** Opening Dataset content block **

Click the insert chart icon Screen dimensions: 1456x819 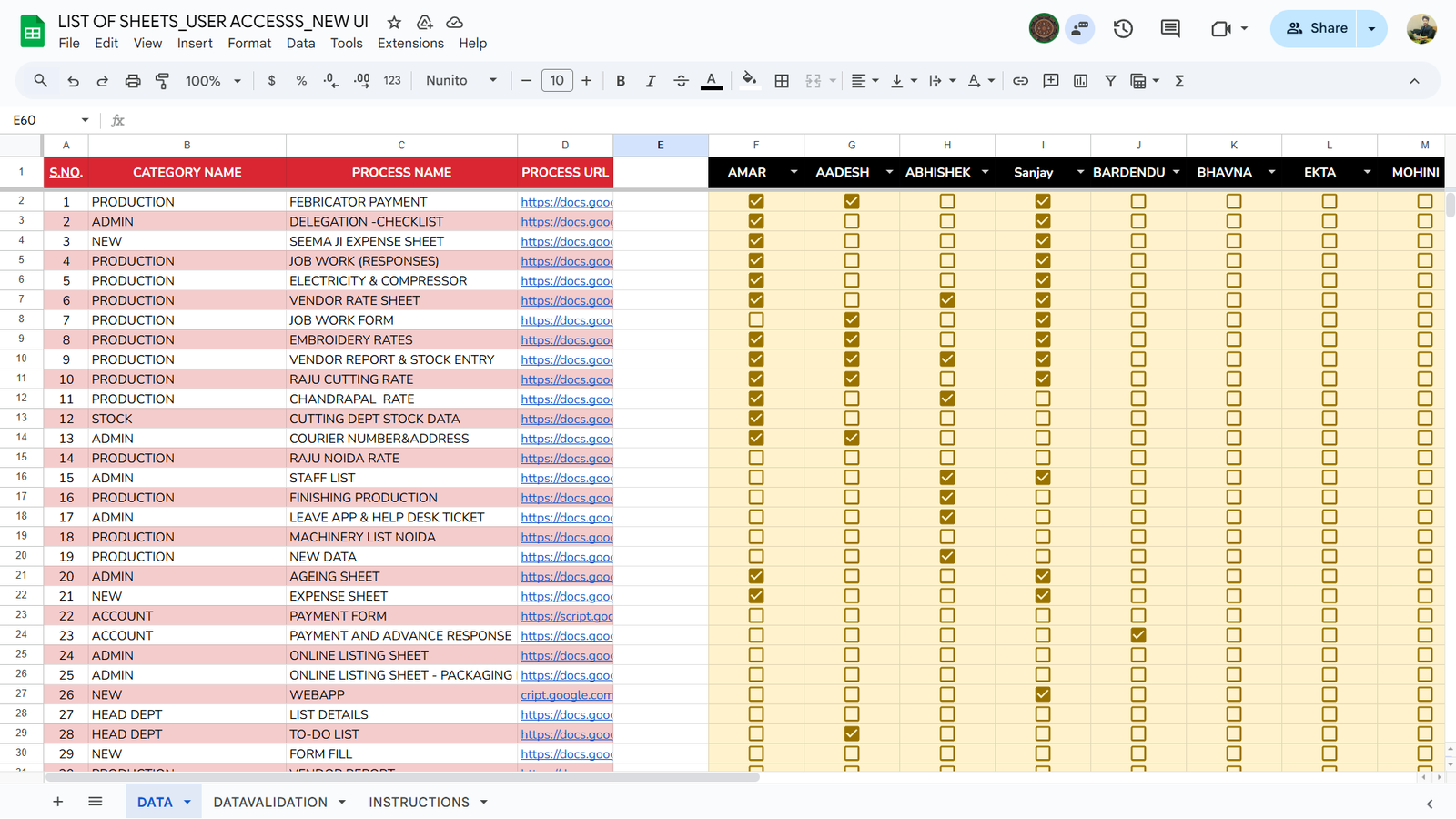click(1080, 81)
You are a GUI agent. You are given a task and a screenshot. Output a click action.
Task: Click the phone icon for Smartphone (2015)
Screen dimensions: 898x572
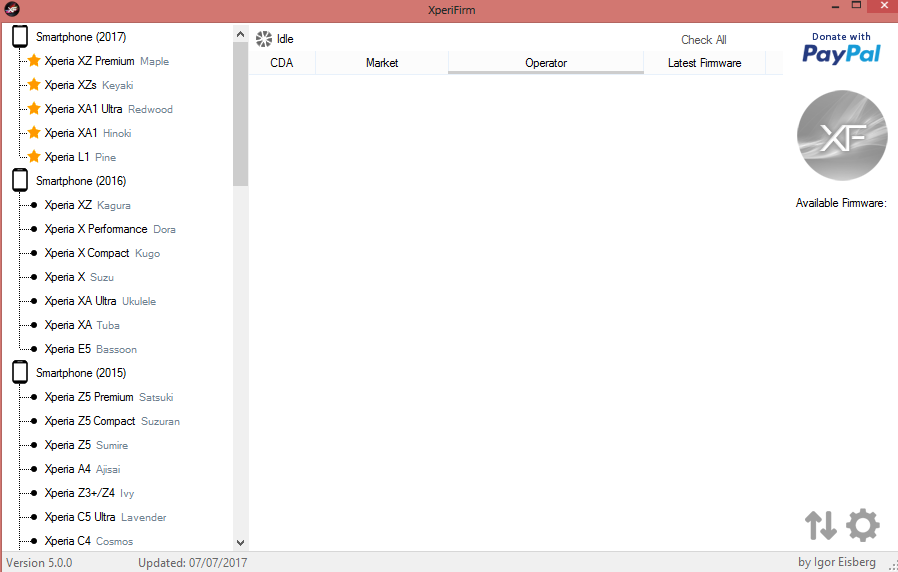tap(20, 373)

** Closing Dataset content block **

◆ Task requirements: Each line from the line containing "Task: Click the" through the last line above must be written out exactly, and every picture must be omitted.

◆ Exercise response:
Task: Click the phone icon for Smartphone (2015)
Screen dimensions: 898x572
tap(20, 373)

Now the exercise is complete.